● **Exercise inputs**:

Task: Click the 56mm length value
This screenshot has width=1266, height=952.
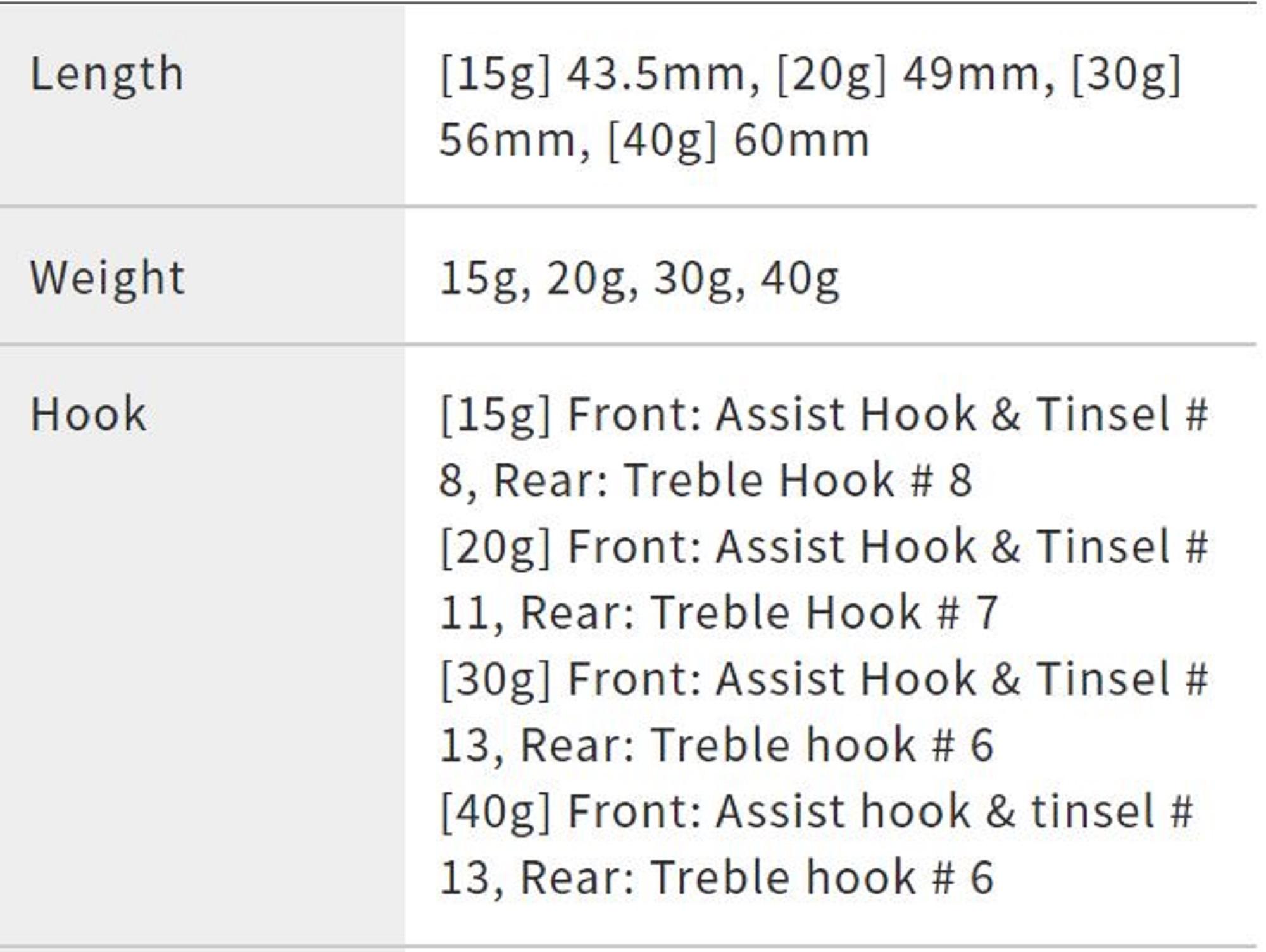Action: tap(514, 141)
--
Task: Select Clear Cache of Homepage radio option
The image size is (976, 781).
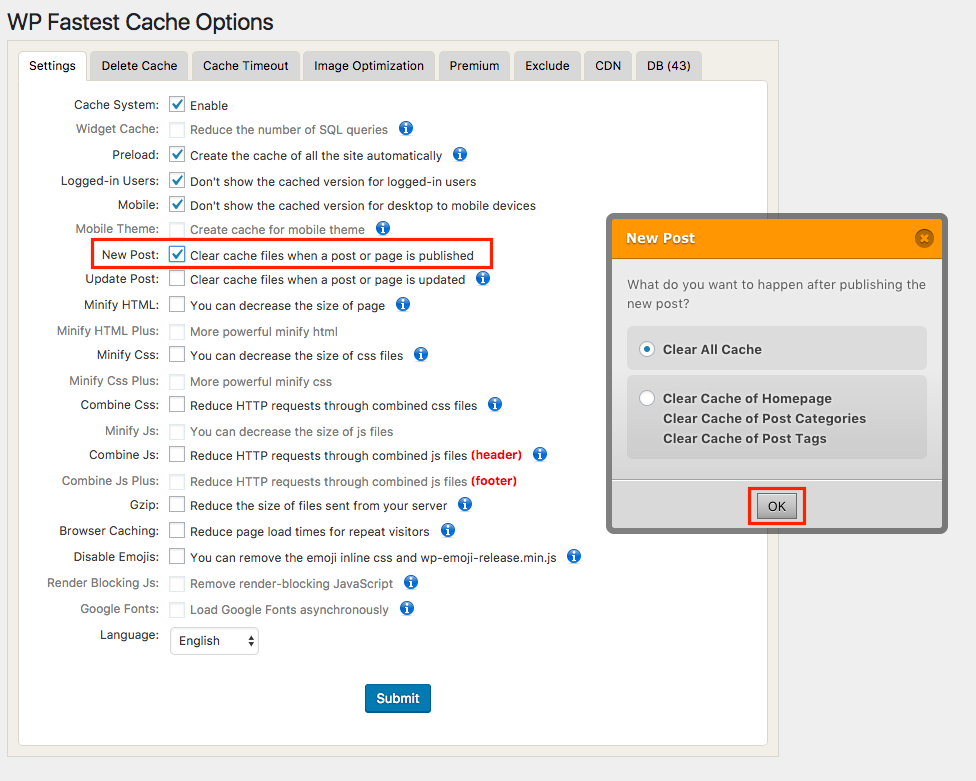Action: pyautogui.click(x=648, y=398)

● **Exercise instructions**: Only lines with the word "Task" belong in the answer; copy each of them from the material above.

● **Output**:
Task: Click the 56mm length value
Task: Select Clear Cache of Homepage radio option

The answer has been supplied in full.